In this practicum we guide you through the fitting of thin-plate spline based deformation models for nonstationary spatial covariance structure using software for

  1. bending energy penalized, weighted least squares fitting available in the EnviroStat package, and

  2. L1 regularized maximum likelihood fitting using a partial warps parameterization of the thin-plate splines.

The R code uses as an example a French 10-day rainfall dataset for 39 sites in the Languedoc-Roussillon region of southern France.

Fig 1. L-R site map

Fig 1. L-R site map

Sites shown in Fig 1 belong to three French departments: Aude, Herault, and Gard, and cover and area from the Mediterranean coast to the southeast mountain range of the Massif Central.

▶ Given material
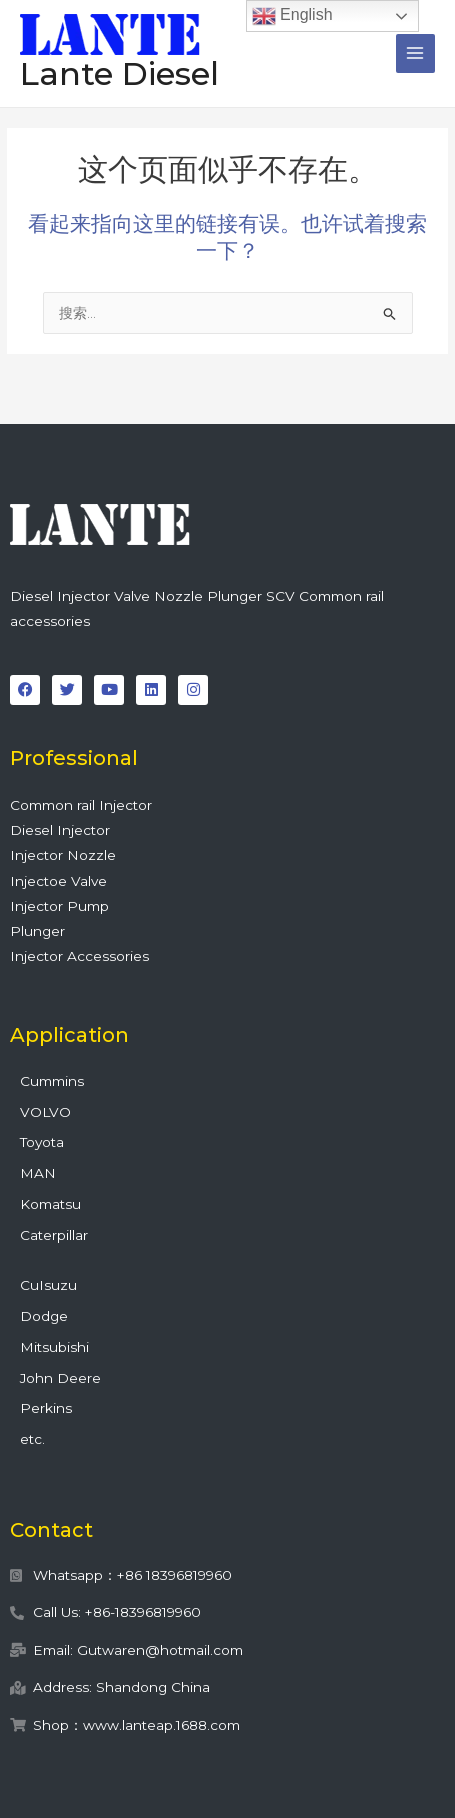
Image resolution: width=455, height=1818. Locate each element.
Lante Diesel (119, 73)
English (292, 16)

▶ What is being asked
Please answer these questions from the practicum text above:
(a) Which fitting method does the text say is available in the EnviroStat package?
(b) For how many sites does the French rainfall dataset hold data?
(c) Which three French departments do the sites belong to?

▶ Result of this exercise
(a) Bending energy penalized, weighted least squares fitting.
(b) 39 sites.
(c) Aude, Herault, and Gard.